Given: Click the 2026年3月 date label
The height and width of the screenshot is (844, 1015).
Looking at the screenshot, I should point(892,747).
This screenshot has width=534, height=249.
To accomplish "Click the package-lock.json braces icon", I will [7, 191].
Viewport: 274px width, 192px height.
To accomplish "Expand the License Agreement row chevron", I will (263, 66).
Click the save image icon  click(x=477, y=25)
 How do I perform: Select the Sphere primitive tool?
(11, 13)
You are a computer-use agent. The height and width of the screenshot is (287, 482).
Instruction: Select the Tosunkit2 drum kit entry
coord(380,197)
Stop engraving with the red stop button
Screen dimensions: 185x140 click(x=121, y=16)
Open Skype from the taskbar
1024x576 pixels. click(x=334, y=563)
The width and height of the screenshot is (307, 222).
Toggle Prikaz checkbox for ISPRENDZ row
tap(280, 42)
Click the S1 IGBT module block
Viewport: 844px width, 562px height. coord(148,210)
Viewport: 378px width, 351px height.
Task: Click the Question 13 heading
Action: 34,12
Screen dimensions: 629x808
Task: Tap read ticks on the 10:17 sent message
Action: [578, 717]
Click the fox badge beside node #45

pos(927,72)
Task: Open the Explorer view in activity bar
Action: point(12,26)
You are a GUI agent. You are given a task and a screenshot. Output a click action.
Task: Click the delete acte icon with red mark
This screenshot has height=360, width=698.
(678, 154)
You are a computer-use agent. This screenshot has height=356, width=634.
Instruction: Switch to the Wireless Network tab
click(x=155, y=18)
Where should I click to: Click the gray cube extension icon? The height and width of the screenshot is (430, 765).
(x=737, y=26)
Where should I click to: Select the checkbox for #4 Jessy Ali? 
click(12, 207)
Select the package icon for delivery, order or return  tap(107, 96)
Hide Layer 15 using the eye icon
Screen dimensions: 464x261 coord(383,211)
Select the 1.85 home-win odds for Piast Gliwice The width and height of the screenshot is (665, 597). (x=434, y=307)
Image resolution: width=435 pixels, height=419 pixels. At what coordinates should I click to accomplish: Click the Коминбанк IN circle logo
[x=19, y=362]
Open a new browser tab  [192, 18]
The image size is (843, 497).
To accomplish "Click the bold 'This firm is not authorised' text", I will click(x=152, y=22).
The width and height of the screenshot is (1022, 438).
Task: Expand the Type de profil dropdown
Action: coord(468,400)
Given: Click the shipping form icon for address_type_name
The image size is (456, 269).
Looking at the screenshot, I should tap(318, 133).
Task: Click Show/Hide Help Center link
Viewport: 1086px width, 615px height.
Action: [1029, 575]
--------------------
#### What you should do
Give back all the data exactly as it was written.

#### Exercise response
Given: Click the 2026年3月 date label
The height and width of the screenshot is (844, 1015).
Looking at the screenshot, I should point(892,747).
This screenshot has width=534, height=249.
To accomplish "Click the package-lock.json braces icon", I will [7, 191].
Viewport: 274px width, 192px height.
To accomplish "Expand the License Agreement row chevron", I will (263, 66).
Click the save image icon  click(x=477, y=25)
 How do I perform: Select the Sphere primitive tool?
(11, 13)
You are a computer-use agent. The height and width of the screenshot is (287, 482).
Instruction: Select the Tosunkit2 drum kit entry
coord(380,197)
Stop engraving with the red stop button
Screen dimensions: 185x140 click(x=121, y=16)
Open Skype from the taskbar
1024x576 pixels. click(x=334, y=563)
The width and height of the screenshot is (307, 222).
Toggle Prikaz checkbox for ISPRENDZ row
tap(280, 42)
Click the S1 IGBT module block
Viewport: 844px width, 562px height. coord(148,210)
Viewport: 378px width, 351px height.
Task: Click the Question 13 heading
Action: 34,12
Screen dimensions: 629x808
Task: Tap read ticks on the 10:17 sent message
Action: [578, 717]
Click the fox badge beside node #45

pos(927,72)
Task: Open the Explorer view in activity bar
Action: point(12,26)
You are a GUI agent. You are given a task and a screenshot. Output a click action.
Task: Click the delete acte icon with red mark
This screenshot has height=360, width=698.
(678, 154)
You are a computer-use agent. This screenshot has height=356, width=634.
Instruction: Switch to the Wireless Network tab
click(x=155, y=18)
Where should I click to: Click the gray cube extension icon? The height and width of the screenshot is (430, 765).
(x=737, y=26)
Where should I click to: Select the checkbox for #4 Jessy Ali? 
click(12, 207)
Select the package icon for delivery, order or return  tap(107, 96)
Hide Layer 15 using the eye icon
Screen dimensions: 464x261 coord(383,211)
Select the 1.85 home-win odds for Piast Gliwice The width and height of the screenshot is (665, 597). (x=434, y=307)
Image resolution: width=435 pixels, height=419 pixels. At what coordinates should I click to accomplish: Click the Коминбанк IN circle logo
[x=19, y=362]
Open a new browser tab  [192, 18]
The image size is (843, 497).
To accomplish "Click the bold 'This firm is not authorised' text", I will click(x=152, y=22).
The width and height of the screenshot is (1022, 438).
Task: Expand the Type de profil dropdown
Action: coord(468,400)
Given: Click the shipping form icon for address_type_name
The image size is (456, 269).
Looking at the screenshot, I should tap(318, 133).
Task: Click Show/Hide Help Center link
Viewport: 1086px width, 615px height.
Action: [1029, 575]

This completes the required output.